Top 5 Books: April
Krisztina Csortea & Ben Horton
‘International Affairs has the best book review section of any journal in the field. Many people subscribe to it for that reason alone.’
Professor Sir Michael Howard
Every issue of International Affairs features a comprehensive book review section which assesses the latest writing on all facets of international studies. In the first in a new blog series, our Book Reviews Editor Krisztina Csortea presents her picks from the latest issue. Join the conversation and share your must-read new books on global politics and international relations in the response section below. Enjoy!
1) Post-western world: how emerging powers are remaking global order
Written by Oliver Stuenkel. Published in Cambridge by Polity Press. Available here.
Krisztina says: Oliver Stuenkel has been very prolific in recent years, producing some excellent work on the BRICS and Brazilian foreign policy in particular, which we have reviewed in the journal. In his new book, he looks at the rise on non-western powers and what this means for global order. This has become an increasingly popular topic, but Stuenkel is able to adopt new approaches and provides readers with some interesting insights.
2) Ebola: how a people’s sciences helped end an epidemic
Written by Paul Richards. Published in London by Zed Books. Available here.
Krisztina says: Now that the 2015 Ebola epidemic is behind us, a few book-length treatments of the crisis have started appearing (and I hope there are more in the press). The key to the originality of Paul Richards’s work is in the subtitle: he questions the image of the Ebola epidemic, having been halted by external, mainly western, intervention. Local communities were often blamed in the media for the spread of the virus, but Richards chooses to focus on how they learned and adapted in the face of the crisis.
3) The Euro and its threat to the future of Europe
Written by Joseph E. Stiglitz. Published in London by Allen Lane. Available here.
Krisztina says: Questions about the future of the Eurozone pop up in the news with some predictability, whether due to Greek debt crisis, elections in Germany and France, or Brexit. So we could not omit to review a book on the subject by one of the most famous economists writing today. Stiglitz’s book is by no means heart-warming for fans of the euro — as the title already hints at. He blames most of Europe’s economic woes on the euro project and his two suggestions for reform would both fundamentally change the status quo.

------------------------------

Reproduce the stretch of the book review post from "1) Post-western world: how" through "some interesting insights.", word for word. The lines that come next are separate material and are not part of the book review post.

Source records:
------------------------------

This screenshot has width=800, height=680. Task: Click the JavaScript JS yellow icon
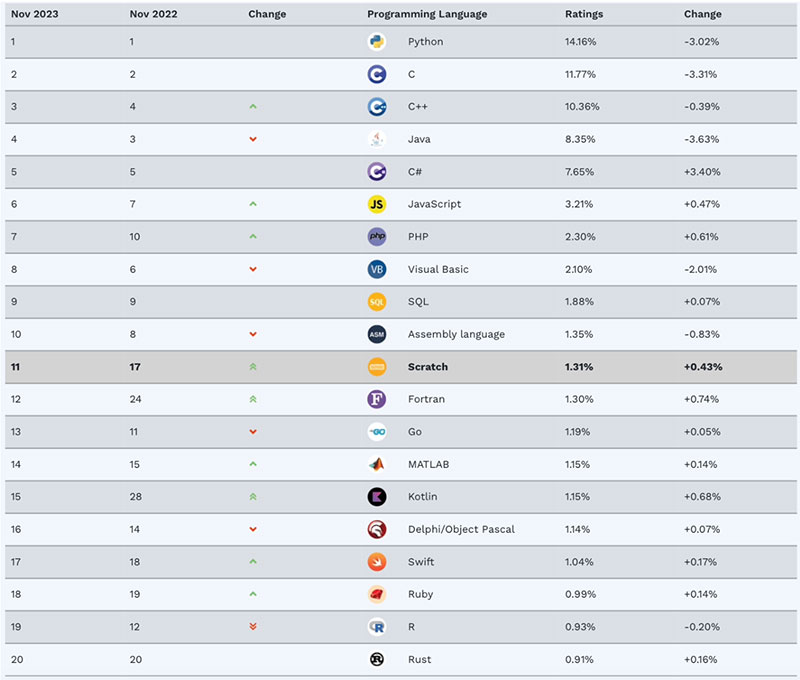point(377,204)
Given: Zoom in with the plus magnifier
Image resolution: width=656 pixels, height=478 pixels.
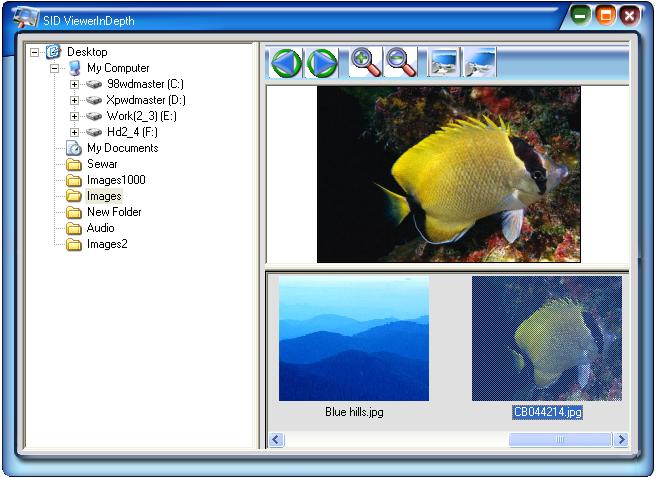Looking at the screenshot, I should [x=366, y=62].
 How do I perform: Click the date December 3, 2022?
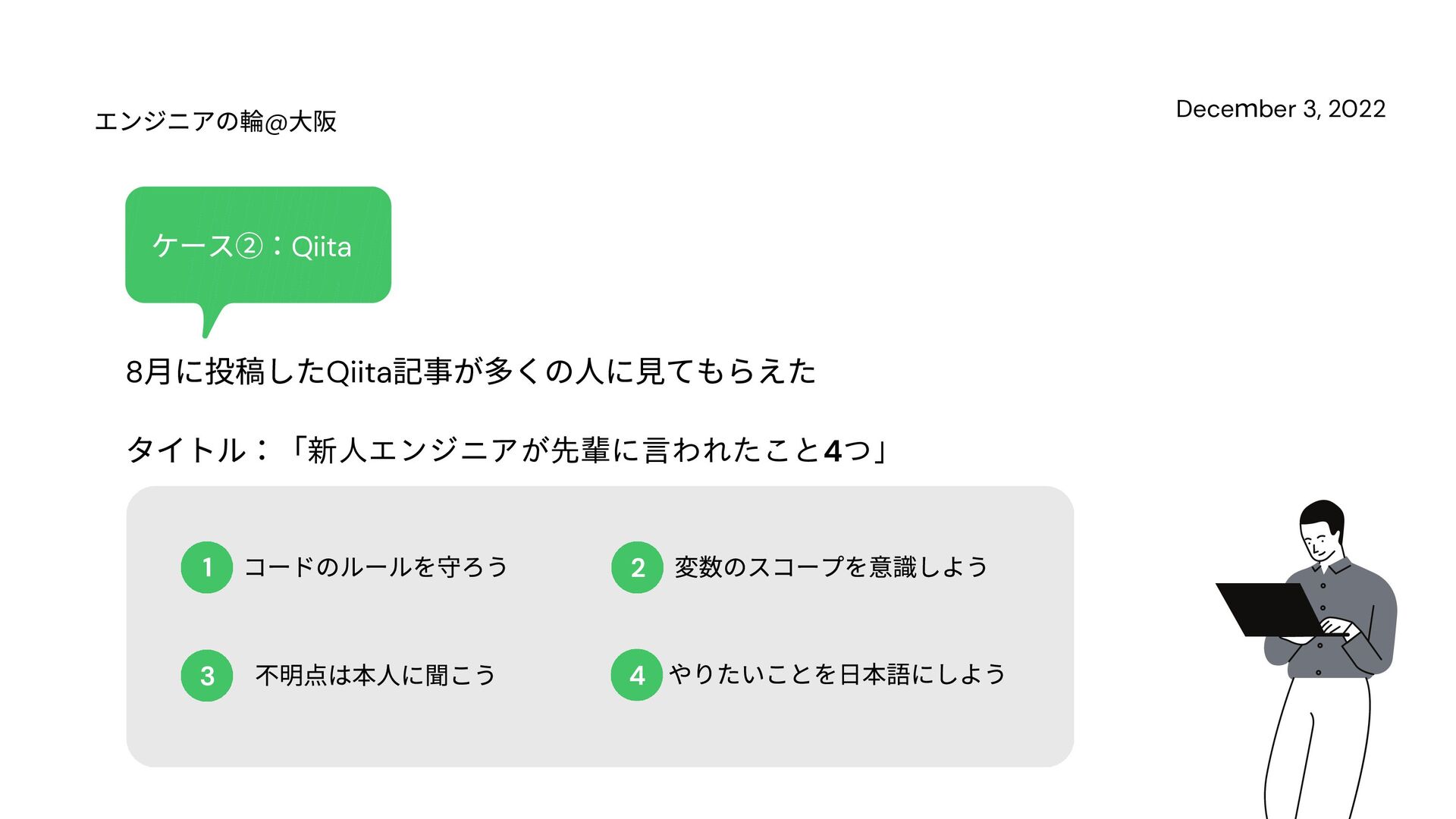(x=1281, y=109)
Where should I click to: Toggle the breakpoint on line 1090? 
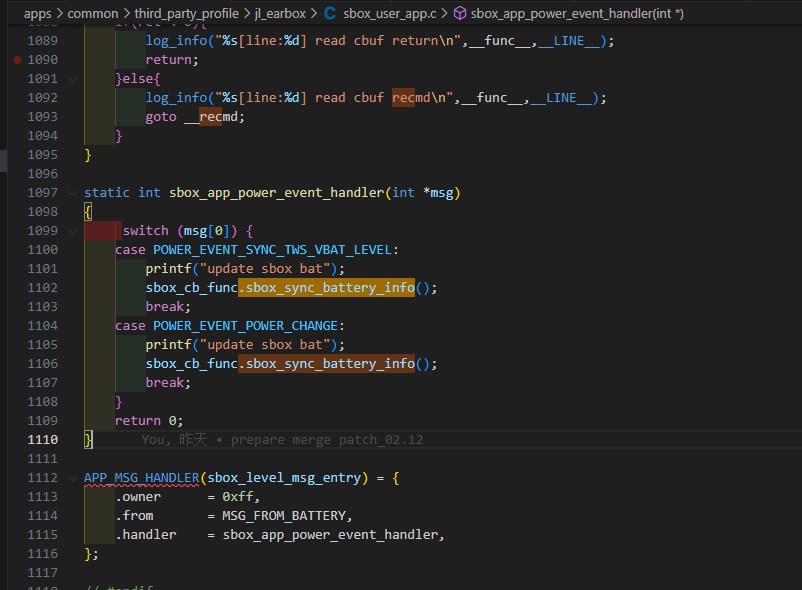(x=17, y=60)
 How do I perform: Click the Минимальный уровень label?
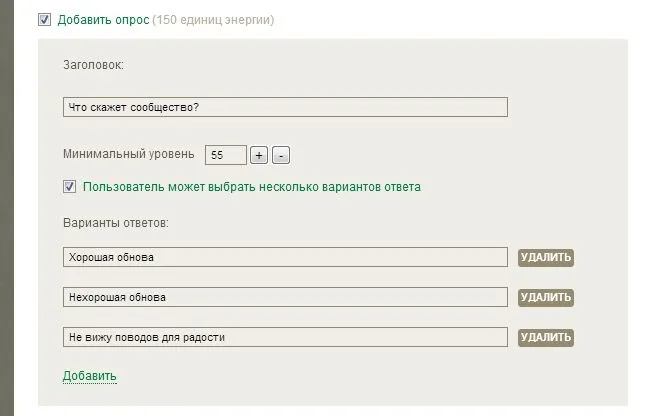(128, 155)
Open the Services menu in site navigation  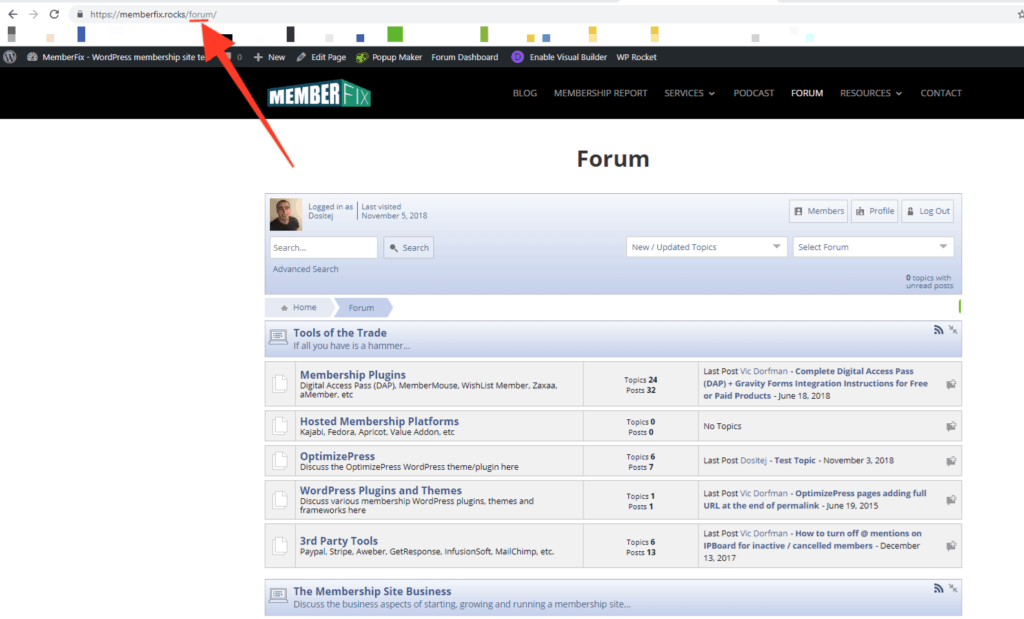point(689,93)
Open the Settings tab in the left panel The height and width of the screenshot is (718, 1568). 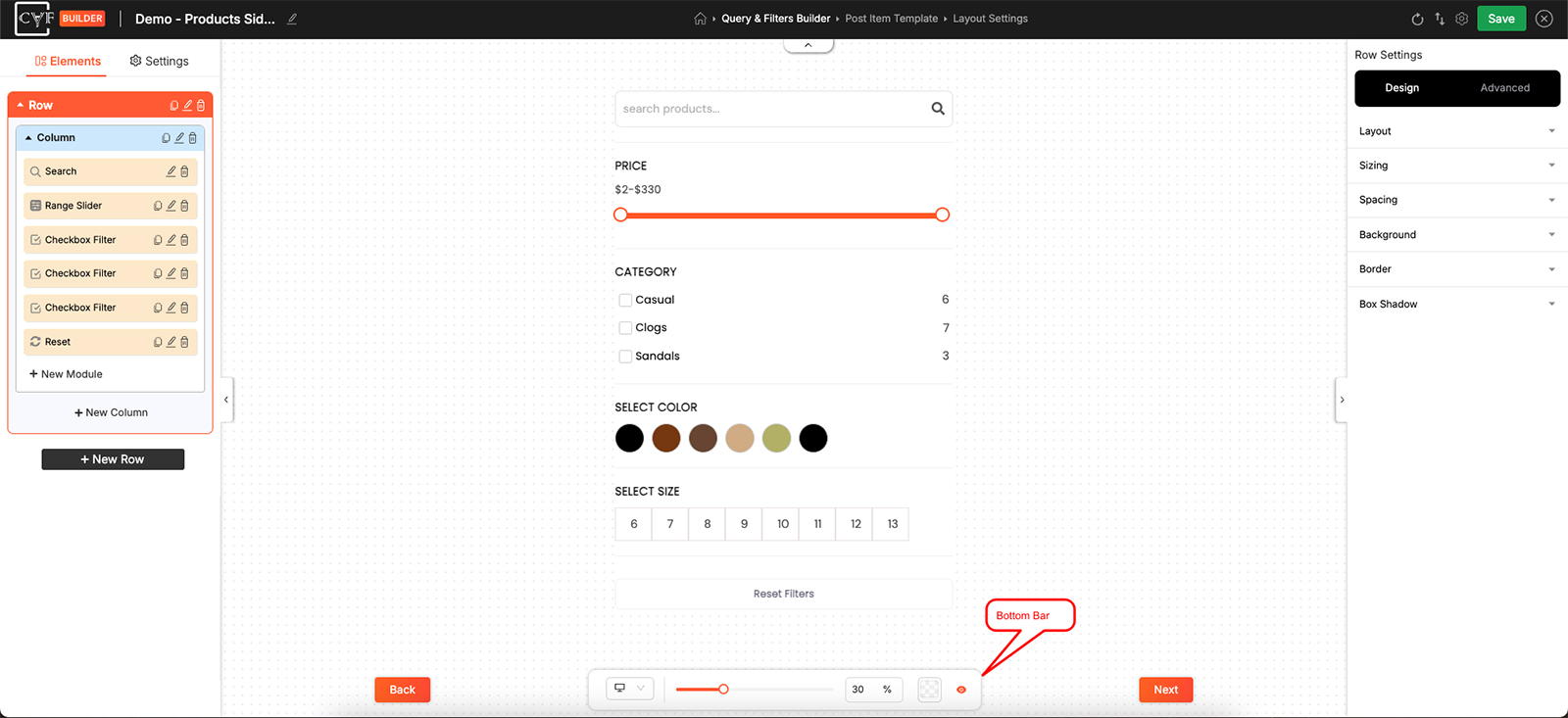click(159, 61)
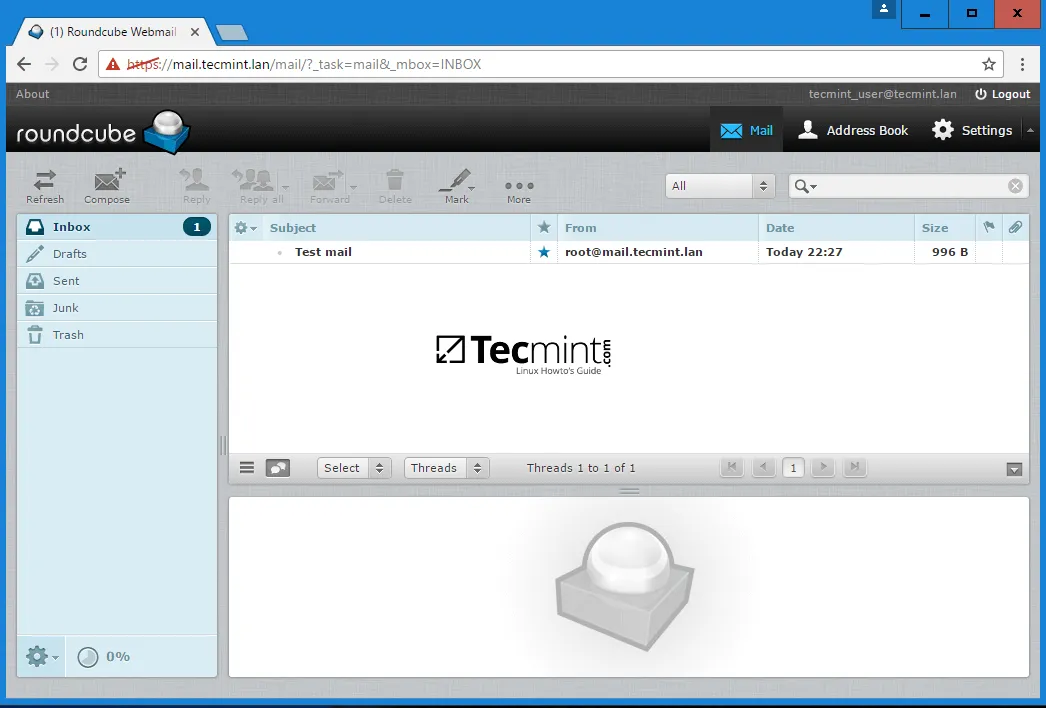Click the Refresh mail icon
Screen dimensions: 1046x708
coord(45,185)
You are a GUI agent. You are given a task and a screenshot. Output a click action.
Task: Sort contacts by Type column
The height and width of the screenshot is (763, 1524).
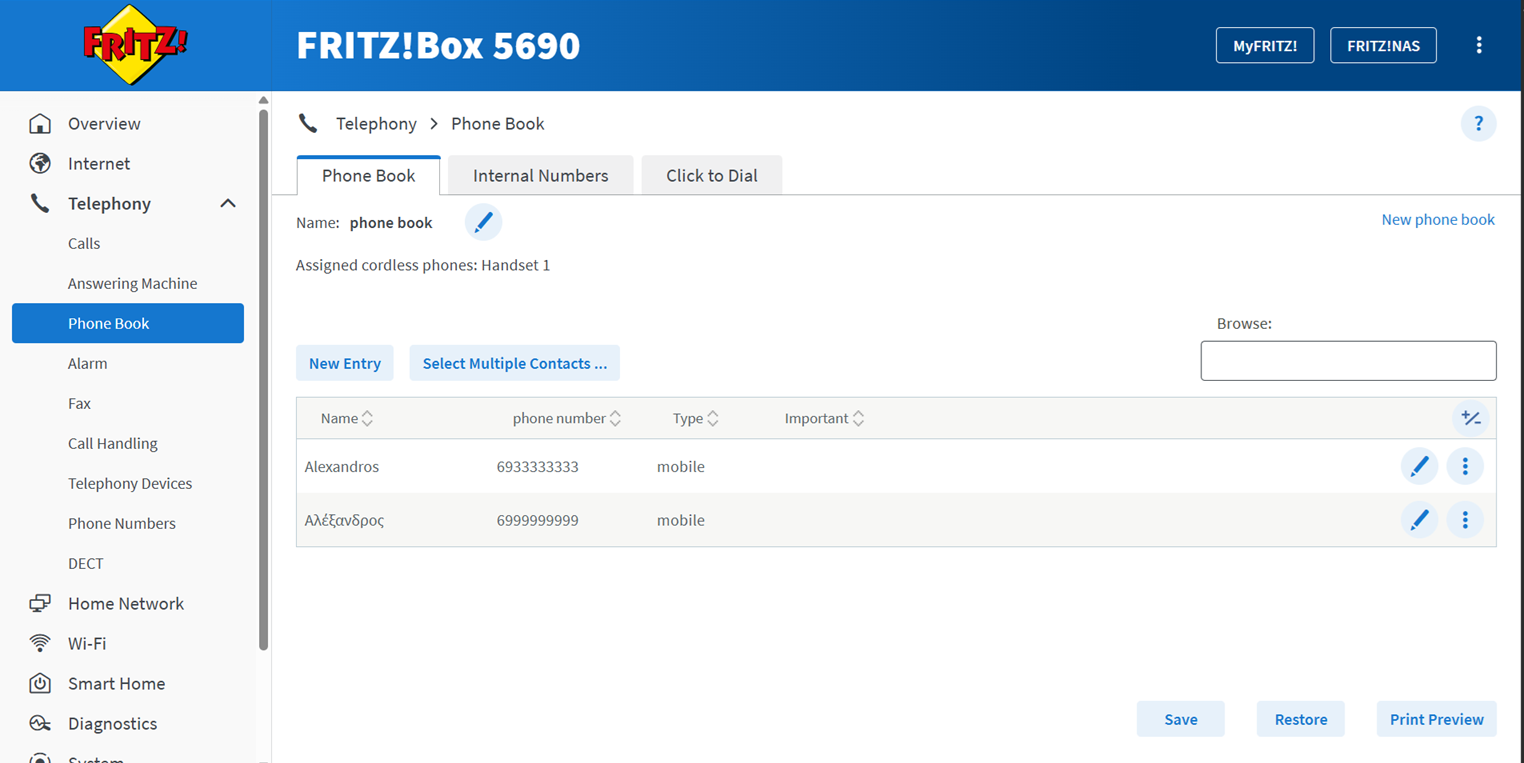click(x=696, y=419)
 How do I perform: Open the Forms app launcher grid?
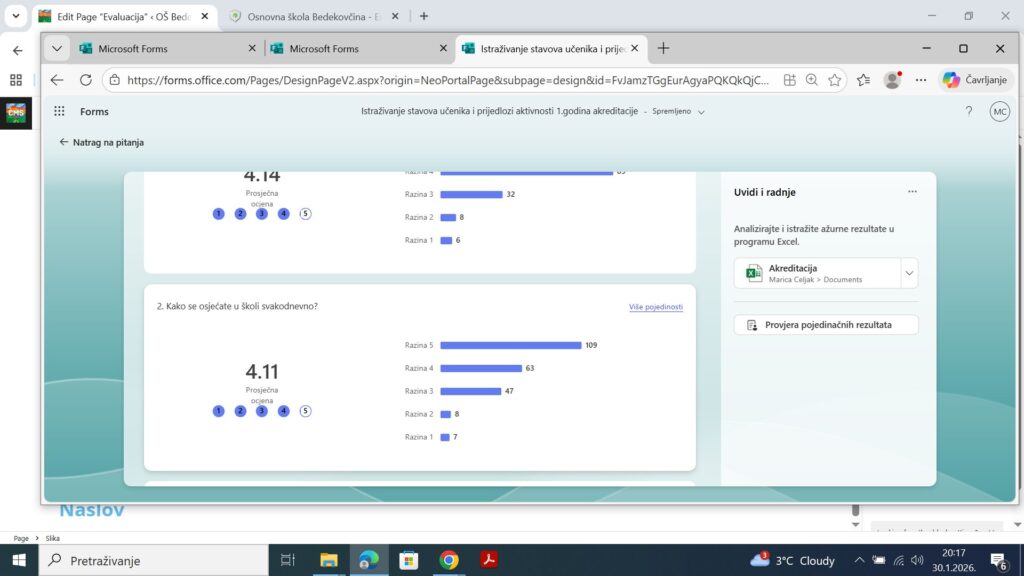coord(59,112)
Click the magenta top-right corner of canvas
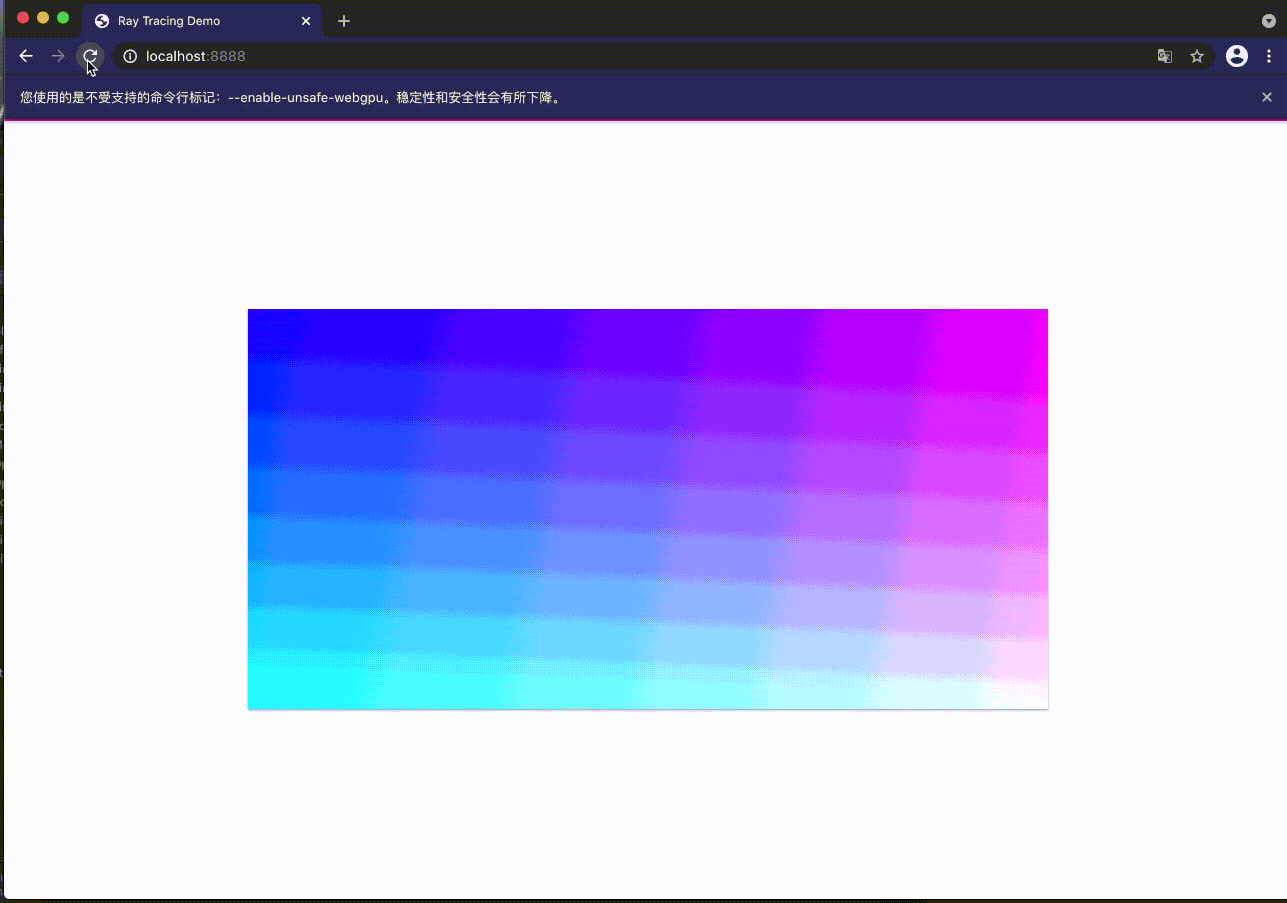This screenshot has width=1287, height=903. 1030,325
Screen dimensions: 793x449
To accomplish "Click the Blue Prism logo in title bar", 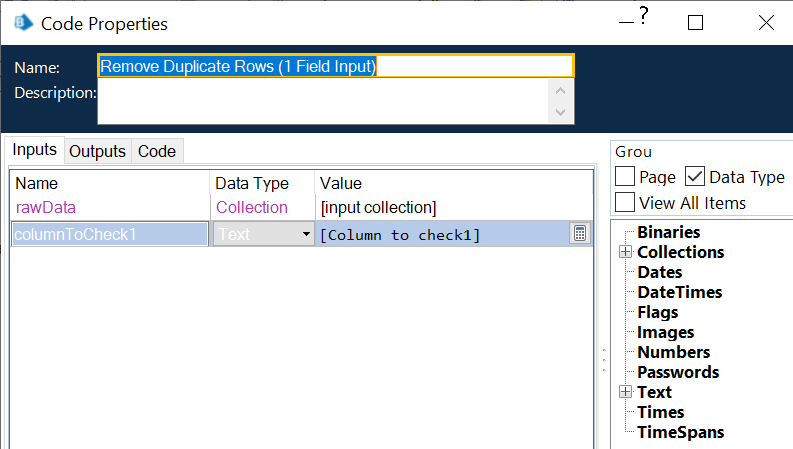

------------------------------

RESULT BELOW:
1) Post-western world: how emerging powers are remaking global order
Written by Oliver Stuenkel. Published in Cambridge by Polity Press. Available here.
Krisztina says: Oliver Stuenkel has been very prolific in recent years, producing some excellent work on the BRICS and Brazilian foreign policy in particular, which we have reviewed in the journal. In his new book, he looks at the rise on non-western powers and what this means for global order. This has become an increasingly popular topic, but Stuenkel is able to adopt new approaches and provides readers with some interesting insights.